▶ Complete the following
1. Rewrite the stretch of the ALH 84001 text from "ALH 84001 was" through "an ANSMET expedition.", swapping "season" for "field season".
2. Answer these questions from the ALH 84001 text, one per line:
(a) Who found ALH 84001?
(b) How long ago is it proposed to have crystallized from molten rock?
(c) According to Vicky Hamilton's analysis, where does the meteorite appear to have come from?
3. Go on writing the ALH 84001 text after its last sentence.

Excerpt: Begin

ALH 84001 was found by Roberta Score (Laboratory Manager of the Antarctic Meteorite Laboratory at the Johnson Space Center) on the Allan Hills Far Western Icefield during the 1984–1985 season, during an ANSMET expedition.

ALH84001 is claimed to be one of the oldest Martian meteorites, proposed to have crystallized from molten rock 4.091 billion years ago. Chemical analysis suggests that it originated on Mars when there was liquid water on the planet's surface.

In September 2005, Vicky Hamilton, of the University of Hawaii at Manoa, presented an analysis of the origin of ALH84001 using data from the Mars Global Surveyor and 2001 Mars Odyssey spacecraft orbiting Mars. According to the analysis, Eos Chasma in the Valles Marineris canyon appears to be the source of the meteorite. The analysis was not conclusive, partly because it was limited to areas of Mars not obscured by dust.

Excerpt: End
Entries provided: Begin

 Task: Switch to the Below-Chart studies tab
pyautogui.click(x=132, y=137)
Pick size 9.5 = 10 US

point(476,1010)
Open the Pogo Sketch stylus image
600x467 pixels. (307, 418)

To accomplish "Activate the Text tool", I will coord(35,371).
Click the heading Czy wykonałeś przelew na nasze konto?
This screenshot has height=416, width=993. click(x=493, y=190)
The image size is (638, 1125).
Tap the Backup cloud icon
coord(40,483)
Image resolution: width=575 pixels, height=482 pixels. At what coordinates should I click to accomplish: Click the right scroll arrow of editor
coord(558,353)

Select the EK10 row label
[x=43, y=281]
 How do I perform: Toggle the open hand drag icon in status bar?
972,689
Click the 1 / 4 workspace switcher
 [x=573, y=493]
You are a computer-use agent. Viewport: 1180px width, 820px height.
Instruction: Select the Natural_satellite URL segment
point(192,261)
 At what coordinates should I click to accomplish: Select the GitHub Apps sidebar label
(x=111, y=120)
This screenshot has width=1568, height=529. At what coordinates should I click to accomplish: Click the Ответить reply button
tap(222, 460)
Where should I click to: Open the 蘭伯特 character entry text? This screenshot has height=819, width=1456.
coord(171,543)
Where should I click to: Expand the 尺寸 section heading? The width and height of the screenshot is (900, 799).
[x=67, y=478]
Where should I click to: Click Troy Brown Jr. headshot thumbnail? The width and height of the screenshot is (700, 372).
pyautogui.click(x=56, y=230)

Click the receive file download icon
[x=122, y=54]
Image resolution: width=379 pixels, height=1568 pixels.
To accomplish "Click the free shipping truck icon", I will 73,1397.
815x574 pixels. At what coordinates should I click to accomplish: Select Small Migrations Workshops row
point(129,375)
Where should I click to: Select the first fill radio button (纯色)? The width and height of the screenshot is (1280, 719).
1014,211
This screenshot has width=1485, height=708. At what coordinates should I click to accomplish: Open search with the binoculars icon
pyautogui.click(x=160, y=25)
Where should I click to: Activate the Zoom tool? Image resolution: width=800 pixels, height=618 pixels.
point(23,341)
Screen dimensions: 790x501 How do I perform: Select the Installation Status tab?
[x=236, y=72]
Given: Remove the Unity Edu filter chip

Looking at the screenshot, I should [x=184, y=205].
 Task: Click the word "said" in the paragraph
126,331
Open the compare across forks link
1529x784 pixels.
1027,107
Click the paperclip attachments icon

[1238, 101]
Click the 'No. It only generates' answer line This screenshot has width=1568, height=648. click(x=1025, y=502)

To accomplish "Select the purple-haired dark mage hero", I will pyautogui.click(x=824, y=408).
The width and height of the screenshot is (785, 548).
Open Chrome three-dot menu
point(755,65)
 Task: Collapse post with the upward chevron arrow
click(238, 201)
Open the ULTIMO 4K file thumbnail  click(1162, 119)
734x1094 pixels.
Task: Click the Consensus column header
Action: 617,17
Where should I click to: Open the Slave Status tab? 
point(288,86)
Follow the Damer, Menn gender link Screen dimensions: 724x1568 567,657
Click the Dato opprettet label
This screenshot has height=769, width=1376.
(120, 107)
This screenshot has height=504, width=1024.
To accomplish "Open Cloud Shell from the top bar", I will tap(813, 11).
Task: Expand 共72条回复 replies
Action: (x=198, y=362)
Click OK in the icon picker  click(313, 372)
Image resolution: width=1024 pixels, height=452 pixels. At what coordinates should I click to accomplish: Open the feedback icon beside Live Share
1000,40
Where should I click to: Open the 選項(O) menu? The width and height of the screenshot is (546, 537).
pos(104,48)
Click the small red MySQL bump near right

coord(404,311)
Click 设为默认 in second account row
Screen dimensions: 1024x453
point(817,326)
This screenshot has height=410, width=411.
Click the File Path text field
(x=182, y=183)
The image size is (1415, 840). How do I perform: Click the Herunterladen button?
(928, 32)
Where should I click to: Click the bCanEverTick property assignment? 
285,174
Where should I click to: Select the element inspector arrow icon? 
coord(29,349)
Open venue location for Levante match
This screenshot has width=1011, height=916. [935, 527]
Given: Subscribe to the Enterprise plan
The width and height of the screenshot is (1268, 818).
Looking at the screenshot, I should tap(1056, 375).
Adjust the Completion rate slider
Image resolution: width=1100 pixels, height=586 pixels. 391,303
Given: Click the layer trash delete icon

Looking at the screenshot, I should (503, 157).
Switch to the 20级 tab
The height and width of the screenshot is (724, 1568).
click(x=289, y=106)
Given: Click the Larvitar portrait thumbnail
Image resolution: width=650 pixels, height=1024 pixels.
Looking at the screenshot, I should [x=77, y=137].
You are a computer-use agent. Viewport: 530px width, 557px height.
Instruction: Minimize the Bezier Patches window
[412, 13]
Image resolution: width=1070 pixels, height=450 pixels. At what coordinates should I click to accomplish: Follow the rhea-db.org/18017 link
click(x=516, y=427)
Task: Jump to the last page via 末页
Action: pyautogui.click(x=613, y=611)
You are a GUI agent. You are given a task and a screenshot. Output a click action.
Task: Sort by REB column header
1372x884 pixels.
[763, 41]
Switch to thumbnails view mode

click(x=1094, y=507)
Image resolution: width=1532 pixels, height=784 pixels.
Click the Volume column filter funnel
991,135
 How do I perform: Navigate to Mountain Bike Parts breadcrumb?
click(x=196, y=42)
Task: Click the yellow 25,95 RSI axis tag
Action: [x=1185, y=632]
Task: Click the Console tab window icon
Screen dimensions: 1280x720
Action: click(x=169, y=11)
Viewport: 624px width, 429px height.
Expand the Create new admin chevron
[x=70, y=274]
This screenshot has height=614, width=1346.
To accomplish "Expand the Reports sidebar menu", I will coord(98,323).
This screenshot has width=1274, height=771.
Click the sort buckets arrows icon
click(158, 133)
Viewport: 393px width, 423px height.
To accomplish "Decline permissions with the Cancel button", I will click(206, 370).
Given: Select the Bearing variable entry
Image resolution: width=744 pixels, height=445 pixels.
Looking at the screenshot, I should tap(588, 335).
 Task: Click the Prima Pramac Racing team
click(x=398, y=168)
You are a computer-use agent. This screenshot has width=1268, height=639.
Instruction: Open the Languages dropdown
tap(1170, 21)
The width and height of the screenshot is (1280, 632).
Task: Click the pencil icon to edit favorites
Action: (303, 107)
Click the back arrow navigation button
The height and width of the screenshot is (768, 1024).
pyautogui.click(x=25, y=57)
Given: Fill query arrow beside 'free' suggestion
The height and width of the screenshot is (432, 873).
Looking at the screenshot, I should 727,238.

Entries provided: End

▶ Results for each task
1.
ALH 84001 was found by Roberta Score (Laboratory Manager of the Antarctic Meteorite Laboratory at the Johnson Space Center) on the Allan Hills Far Western Icefield during the 1984–1985 field season, during an ANSMET expedition.

2.
(a) Roberta Score
(b) 4.091 billion years ago
(c) Eos Chasma in the Valles Marineris canyon

3.
The theory holds that ALH84001 was blasted away from the surface of Mars by the impact of a meteor about 17 million years ago, and fell on Earth about 13,000 years ago. These dates were established by a variety of radiometric dating techniques, including samarium–neodymium (Sm–Nd), rubidium–strontium (Rb–Sr), and potassium–argon (K–Ar) dating. Other meteorites that have potential biological markings have generated less interest because they do not contain rock from a "wet" Mars; ALH84001 is the only meteorite originating from when Mars may have had liquid surface water.

In October 2011, it was reported that isotopic analysis indicated that the carbonates in ALH84001 were precipitated at a temperature of 18 C with water and carbon dioxide from the Martian atmosphere. The carbonate carbon and oxygen isotope ratios imply deposition of the carbonates from a gradually evaporating subsurface water body, probably a shallow aquifer meters or tens of meters below the surface.

In April 2020, researchers reported discovering nitrogen-bearing organics in Allan Hills 84001.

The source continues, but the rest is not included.